Keynote Address by Michael Piggott, A: ‘Australian archives at the centenary: digital breakthrough or analogue stalemate?’
Tuesday 10 July, 9am
The paper will describe the archival state of play at the centenary, and survey collection building and access provisions to explain why developments occurred and what makes them distinctive. Particularly for delegates not completely familiar with the Australian archival arrangements, the central part played by the Australian War Memorial will be explained, and reasons as to why this has been a mixed blessing presented. Among the many other aspects to be canvassed will be gaps and processing backlogs in the archival record, the limited success of documenting by citizens, the coordination of collecting by national cultural institutions, and the recent campaign to save First World War repatriation files.

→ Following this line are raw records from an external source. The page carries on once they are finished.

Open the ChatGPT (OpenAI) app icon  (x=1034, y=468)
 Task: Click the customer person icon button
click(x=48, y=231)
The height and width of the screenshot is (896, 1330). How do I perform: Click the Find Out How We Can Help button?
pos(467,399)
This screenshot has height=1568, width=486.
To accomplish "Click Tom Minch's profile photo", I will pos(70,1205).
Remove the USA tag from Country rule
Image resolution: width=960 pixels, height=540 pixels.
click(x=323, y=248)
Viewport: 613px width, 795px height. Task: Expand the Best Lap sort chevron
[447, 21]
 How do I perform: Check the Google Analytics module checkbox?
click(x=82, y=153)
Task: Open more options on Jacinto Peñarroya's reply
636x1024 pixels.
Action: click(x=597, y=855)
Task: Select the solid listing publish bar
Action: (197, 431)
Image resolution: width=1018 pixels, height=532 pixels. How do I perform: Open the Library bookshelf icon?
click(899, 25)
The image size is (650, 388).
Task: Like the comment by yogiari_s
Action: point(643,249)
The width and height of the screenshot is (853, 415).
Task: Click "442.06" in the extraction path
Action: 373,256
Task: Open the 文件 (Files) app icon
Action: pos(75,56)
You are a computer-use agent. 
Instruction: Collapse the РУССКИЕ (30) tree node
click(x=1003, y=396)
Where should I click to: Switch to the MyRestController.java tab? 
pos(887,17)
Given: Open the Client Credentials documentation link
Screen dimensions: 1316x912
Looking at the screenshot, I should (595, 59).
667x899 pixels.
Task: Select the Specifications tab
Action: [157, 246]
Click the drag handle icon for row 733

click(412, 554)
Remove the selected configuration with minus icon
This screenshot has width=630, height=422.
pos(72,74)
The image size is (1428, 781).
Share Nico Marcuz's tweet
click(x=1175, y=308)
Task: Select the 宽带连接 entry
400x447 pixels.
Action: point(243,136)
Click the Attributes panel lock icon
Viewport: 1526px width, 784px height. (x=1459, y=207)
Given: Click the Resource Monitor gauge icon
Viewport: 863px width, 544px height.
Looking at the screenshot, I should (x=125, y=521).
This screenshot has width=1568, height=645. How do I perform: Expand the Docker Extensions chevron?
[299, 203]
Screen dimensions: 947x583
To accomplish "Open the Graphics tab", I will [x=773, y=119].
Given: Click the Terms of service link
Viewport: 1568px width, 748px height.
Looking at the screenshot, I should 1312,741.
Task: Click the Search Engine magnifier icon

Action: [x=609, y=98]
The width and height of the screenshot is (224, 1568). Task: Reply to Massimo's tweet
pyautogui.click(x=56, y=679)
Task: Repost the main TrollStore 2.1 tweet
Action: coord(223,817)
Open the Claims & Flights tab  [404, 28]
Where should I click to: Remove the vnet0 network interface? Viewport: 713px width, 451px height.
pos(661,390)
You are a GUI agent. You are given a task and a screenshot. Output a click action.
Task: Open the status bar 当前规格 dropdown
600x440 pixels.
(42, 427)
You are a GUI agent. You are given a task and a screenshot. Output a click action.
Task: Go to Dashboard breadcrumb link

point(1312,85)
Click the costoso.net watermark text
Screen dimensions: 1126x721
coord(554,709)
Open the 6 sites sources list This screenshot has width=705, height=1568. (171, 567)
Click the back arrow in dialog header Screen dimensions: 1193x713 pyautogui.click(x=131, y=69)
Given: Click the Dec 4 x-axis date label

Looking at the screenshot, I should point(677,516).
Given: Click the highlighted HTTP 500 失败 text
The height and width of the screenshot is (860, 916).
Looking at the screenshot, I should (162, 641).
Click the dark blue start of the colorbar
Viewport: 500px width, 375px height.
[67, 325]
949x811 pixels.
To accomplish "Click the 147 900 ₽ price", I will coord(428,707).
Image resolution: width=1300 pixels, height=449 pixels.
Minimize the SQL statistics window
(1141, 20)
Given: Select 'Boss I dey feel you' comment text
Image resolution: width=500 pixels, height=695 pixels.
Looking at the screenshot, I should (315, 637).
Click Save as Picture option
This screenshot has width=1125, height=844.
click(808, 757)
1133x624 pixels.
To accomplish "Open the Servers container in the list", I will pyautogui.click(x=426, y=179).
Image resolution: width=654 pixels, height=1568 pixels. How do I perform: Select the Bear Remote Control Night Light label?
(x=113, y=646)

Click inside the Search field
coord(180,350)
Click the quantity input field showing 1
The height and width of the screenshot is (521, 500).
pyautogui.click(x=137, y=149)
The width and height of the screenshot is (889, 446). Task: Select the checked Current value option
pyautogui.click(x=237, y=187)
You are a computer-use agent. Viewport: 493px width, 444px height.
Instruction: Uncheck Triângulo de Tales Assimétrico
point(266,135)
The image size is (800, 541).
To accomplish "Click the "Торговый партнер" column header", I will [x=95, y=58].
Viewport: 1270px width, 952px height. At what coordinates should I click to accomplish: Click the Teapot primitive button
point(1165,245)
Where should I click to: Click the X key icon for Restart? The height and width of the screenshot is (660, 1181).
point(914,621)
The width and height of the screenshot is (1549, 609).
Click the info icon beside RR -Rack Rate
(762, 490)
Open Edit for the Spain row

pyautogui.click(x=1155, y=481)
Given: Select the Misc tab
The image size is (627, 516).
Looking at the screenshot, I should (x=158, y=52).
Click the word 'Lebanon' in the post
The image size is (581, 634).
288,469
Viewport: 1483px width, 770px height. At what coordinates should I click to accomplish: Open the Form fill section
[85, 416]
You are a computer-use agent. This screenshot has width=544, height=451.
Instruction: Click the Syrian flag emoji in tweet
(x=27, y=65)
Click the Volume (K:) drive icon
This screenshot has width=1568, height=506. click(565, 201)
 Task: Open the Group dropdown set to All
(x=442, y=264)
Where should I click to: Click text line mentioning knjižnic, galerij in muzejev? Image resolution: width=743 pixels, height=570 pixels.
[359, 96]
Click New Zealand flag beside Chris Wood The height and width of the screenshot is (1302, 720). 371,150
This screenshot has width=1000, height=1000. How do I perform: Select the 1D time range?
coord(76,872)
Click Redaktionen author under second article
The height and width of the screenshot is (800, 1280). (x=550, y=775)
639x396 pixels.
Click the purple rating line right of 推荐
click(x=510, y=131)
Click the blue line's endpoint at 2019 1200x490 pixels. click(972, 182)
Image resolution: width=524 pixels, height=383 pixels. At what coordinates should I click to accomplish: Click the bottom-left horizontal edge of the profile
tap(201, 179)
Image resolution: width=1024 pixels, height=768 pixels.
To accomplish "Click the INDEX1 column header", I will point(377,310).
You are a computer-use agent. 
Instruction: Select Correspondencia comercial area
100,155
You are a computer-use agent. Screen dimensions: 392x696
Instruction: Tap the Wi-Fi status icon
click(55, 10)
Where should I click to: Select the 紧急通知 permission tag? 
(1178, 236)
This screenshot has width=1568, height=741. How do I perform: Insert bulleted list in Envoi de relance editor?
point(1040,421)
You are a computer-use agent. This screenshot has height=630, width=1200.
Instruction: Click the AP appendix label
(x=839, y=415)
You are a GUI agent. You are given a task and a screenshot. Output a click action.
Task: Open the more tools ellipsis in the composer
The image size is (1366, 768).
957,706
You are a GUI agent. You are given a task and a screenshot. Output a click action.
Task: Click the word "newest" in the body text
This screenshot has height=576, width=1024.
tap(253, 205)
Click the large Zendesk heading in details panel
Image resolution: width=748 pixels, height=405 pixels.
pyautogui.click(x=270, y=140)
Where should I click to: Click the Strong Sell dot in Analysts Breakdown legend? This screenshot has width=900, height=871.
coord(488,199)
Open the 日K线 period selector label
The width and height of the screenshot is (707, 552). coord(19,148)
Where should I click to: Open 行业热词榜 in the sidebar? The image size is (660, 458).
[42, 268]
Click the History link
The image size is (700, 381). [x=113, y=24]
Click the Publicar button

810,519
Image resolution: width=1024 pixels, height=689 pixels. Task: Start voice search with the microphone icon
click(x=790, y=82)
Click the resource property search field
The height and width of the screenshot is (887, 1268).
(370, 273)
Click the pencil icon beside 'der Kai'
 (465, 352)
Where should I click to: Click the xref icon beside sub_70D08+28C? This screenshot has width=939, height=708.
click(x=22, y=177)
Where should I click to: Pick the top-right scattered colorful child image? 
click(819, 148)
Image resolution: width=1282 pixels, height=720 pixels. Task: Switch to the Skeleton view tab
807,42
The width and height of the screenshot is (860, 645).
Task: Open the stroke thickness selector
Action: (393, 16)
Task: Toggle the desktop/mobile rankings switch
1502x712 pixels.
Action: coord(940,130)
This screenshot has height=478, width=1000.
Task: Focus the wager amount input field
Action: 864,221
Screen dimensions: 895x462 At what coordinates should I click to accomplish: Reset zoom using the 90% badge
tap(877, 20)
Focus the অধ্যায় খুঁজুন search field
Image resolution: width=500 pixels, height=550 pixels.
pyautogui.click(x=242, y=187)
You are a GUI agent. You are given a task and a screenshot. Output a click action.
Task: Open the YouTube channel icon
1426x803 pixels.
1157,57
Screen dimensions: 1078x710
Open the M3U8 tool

Keynote Address by Professor Joan Beaumont: ‘Writing the History of Indigenous Soldiers’
Wednesday 10 July 9am
One notable feature of the global memory ‘boom’ of the last three decades has been the recognition accorded to the role played by indigenous forces in the imperial armies that fought World War I. In Australia, this interest has generated a plethora of exhibitions and rituals, at both government and community levels, commemorating Aboriginal and Torres Strait Islander Australians’ military service. It also inspired the generous funding of a major national research project, “Serving our Country”, which examined Indigenous service in the Australian defence forces across the 20th century. This paper will consider not only the findings of this research in relation to World War I; but also some of the broader historiographical issues that were raised by this project, positioned, as it was, at the intersection of Aboriginal history and military history. What have been the difficulties of ascertaining how many indigenous Australians served, and their motivation for volunteering to serve in World War I? How do understandings of the purpose of oral-history testimony differ? What are the obligations of historians to individuals and communities who continue to contend with the legacies of violence and colonialism? And how can we reconcile the tension between commemoration of military service in defence of the “nation”— the agent of dispossession and discrimination—and the concurrent aspiration that conflict between Indigenous Australians and white settlers (“frontier wars”) should also find a place in the pantheon of national memory?
Joan Beaumont is Professor Emerita at the Strategic and Defence Studies Centre, Coral Bell School of Asia Pacific Affairs at The Australian National University Canberra. Her most recent publication is the co-edited (with Allison Cadzow), Serving our country: Indigenous Australian, War, Defence and Citizenship (NewSouth Publishing 2018). She is author of the Broken Nation: Australians and the Great War (Allen & Unwin, 2013), joint winner of the 2014 winner of the Prime Minister’s Literary Award (Australian History), the 2014 NSW Premier’s Prize (Australian History), the 2014 Queensland Literary Award for History, and the Australian Society of Authors’ 2015 Asher Award.